Conclusion and Action Plan
Medical schools famously attract that brightest and best-motivated students with a zeal for helping other people. While there is no shortage of brains in lecture halls across the world, even with notoriously frustrating residency applications, stressful residencies and rotation grades, few of them fully understand or are prepared for the job. In fact, this experience helped me to understand the very reason for the rigorous residencies and field experience. Medical students and other health care practitioners need to gain genuine appreciation of the varied practice aspects in order to ensure competency and efficiency. Other than mastering the course content, the exposure makes for a deeper understanding of the hidden curriculum, including culture, interpersonal relationship and communication.5 (p1) I fully understand and even expect to experience numerous similar incidents such as this one in future and if this should happen, I intend to:
- Provide competent assistance to the patients so that if they pass on, I will not be left with a sense of guilt
- Understand such incidences are a part of my job
- Approach my studies with a focus on my future competency as a doctor as against simply passing exams
- Develop a full appreciation of the socio-cultural context in the delivery of health care2(p 3)
References
- Holden-Rachiotis, Caroline. Reflective Practice.
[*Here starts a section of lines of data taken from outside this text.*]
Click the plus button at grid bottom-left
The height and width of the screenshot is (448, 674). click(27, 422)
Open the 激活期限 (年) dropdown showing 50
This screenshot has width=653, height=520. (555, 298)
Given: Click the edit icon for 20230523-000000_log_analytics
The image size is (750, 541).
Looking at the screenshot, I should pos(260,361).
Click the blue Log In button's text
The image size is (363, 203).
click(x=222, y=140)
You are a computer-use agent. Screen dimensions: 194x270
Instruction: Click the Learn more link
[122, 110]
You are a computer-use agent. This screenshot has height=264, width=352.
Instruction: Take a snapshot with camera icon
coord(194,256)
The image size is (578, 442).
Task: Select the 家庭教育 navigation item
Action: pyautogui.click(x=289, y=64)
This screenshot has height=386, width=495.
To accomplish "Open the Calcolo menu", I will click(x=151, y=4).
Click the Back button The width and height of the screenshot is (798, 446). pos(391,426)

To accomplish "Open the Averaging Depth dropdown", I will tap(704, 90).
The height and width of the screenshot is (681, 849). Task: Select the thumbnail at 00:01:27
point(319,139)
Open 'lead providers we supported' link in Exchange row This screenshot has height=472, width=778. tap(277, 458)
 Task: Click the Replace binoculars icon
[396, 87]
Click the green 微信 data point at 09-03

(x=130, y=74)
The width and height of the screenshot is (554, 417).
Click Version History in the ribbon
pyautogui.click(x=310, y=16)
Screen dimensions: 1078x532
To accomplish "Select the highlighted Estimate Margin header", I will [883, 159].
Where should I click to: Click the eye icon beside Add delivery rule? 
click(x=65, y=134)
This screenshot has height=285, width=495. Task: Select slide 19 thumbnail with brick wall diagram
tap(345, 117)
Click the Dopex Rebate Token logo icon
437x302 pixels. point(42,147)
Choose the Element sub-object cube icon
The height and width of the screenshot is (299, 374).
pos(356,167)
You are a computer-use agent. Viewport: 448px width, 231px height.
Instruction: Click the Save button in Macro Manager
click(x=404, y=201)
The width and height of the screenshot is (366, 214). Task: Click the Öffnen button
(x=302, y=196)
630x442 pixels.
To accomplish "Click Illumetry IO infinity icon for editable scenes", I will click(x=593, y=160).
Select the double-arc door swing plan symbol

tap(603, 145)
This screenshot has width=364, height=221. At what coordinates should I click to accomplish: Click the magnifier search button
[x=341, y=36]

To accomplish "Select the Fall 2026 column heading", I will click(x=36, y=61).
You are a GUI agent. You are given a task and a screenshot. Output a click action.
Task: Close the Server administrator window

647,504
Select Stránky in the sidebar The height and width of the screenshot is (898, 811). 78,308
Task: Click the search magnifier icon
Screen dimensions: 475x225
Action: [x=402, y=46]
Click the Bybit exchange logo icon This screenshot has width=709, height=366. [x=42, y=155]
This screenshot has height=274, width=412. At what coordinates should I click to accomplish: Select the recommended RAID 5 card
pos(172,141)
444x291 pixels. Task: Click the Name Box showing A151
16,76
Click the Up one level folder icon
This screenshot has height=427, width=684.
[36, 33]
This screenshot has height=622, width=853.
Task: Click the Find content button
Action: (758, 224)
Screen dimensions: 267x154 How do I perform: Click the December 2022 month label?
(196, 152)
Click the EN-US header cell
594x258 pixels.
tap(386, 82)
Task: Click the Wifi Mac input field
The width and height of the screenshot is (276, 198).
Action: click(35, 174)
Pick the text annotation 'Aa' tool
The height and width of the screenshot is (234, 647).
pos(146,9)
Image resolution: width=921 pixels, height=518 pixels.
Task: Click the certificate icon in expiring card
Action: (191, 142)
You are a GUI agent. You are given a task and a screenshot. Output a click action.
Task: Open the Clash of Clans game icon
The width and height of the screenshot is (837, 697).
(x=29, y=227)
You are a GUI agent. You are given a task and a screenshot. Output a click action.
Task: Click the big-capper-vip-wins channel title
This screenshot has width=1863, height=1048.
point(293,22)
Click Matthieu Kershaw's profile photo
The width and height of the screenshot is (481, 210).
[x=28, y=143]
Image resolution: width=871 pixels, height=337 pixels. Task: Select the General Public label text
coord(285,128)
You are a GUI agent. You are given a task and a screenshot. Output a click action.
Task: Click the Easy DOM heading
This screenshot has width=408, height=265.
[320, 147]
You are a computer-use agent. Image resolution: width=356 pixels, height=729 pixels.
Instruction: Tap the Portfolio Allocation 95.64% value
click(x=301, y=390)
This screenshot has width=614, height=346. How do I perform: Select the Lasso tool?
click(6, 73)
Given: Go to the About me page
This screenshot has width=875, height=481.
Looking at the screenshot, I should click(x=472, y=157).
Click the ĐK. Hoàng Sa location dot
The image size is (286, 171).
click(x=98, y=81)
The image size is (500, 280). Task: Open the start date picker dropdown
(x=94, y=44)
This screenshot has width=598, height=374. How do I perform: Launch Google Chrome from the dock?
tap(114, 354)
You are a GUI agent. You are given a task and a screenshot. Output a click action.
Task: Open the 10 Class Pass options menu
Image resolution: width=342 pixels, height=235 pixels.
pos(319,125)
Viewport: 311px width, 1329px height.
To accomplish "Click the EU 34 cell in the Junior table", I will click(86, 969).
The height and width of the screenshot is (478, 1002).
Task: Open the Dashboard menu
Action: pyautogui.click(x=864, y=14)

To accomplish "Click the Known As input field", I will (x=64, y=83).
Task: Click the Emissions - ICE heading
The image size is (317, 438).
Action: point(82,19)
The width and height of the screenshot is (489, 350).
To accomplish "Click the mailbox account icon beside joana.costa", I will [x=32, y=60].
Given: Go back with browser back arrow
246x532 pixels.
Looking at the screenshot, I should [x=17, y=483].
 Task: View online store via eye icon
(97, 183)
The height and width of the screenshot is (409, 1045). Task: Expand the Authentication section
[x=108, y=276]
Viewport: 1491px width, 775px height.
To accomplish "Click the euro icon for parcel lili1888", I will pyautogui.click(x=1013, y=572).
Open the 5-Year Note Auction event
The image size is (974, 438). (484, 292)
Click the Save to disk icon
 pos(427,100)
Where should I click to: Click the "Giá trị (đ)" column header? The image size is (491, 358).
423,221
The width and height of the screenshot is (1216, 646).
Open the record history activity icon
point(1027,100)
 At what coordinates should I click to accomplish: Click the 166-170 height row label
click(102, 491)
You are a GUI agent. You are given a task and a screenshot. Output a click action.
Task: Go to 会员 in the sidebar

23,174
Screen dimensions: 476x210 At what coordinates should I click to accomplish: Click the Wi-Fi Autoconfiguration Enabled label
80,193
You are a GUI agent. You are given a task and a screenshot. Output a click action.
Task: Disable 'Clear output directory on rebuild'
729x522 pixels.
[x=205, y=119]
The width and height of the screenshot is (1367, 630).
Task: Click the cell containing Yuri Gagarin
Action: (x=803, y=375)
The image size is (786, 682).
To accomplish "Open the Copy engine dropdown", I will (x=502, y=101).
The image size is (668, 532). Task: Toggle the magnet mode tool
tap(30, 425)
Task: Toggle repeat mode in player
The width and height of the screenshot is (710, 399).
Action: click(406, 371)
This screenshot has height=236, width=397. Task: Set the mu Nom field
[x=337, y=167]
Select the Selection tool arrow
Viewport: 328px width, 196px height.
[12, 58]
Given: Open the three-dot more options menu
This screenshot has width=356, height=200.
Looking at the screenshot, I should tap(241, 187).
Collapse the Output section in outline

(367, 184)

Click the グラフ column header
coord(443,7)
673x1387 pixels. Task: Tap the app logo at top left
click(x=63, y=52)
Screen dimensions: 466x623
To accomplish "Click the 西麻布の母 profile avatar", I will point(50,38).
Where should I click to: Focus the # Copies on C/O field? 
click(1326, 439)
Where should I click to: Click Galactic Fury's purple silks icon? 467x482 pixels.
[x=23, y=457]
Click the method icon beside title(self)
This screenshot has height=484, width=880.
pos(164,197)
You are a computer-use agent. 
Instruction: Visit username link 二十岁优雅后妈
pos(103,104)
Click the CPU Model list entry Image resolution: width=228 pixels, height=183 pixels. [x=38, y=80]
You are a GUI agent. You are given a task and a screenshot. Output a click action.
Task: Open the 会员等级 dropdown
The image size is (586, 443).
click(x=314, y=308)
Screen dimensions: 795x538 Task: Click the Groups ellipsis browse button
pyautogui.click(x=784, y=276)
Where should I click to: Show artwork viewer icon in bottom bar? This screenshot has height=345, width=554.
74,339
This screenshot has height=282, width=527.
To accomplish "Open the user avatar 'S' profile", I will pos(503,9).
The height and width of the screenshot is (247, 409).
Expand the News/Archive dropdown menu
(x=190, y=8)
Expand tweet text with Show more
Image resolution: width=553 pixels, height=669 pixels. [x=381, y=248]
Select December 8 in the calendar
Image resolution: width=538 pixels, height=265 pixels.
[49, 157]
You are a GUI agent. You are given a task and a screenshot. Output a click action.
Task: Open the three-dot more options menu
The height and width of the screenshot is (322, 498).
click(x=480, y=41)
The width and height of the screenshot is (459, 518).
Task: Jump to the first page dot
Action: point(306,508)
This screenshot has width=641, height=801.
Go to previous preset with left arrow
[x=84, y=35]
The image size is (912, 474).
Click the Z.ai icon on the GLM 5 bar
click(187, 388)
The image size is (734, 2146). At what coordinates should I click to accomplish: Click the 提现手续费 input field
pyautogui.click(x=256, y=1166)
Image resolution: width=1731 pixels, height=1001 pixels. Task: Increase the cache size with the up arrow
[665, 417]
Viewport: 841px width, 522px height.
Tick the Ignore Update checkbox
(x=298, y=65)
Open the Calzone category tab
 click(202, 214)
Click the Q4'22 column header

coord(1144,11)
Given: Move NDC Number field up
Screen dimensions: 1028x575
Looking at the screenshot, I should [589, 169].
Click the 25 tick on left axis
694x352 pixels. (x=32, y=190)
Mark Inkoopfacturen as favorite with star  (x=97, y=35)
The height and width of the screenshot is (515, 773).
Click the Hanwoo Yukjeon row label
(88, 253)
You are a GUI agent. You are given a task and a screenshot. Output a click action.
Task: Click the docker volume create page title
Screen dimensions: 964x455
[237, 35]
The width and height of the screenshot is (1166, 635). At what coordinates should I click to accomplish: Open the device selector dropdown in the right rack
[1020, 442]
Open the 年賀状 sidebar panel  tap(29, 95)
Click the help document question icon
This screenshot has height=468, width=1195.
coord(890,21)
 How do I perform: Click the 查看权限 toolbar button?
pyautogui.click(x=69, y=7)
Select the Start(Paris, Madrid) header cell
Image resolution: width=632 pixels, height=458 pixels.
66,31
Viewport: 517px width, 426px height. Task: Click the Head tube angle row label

Lecture Notes, RCSI Royal College of Surgeons in Ireland Bahrain: 2008.
- Chang, Margaret, and Ann Kelly. "Patient Education: Addressing Cultural Diversity and Health Literacy Issues." Urol Nurs. 2007;27(5), 2007: 411-417. .
- Shorter, Melanie, and Louise Caroline Stayt. "Critical care nurses’ experiences of grief in an adult intensive care unit." Journal of Advanced Nursing 66 (1), 2010: 159–167.
- Stroebel, Christine K., Reuben R. McDaniel, Benjamin F. Crabtree, William L. Miller, Paul A. Nutting, and Kurt C. Stange. "How Complexity Science Can Inform a Reflective Process for Improvement in Primary Care Practices." Joint Commission Journal on Quality and Patient Safety, Volume 31, Number 8 438-446(9), j 2005.
- Harris, Holmes, A.J Schwartz, and G. Regehr. "Harnessing the hidden curriculum: a four-step approach to developing and reinforcing reflective competencies in medical clinical clerkship." Adv Health Sci Educ Theory Practice: 2014.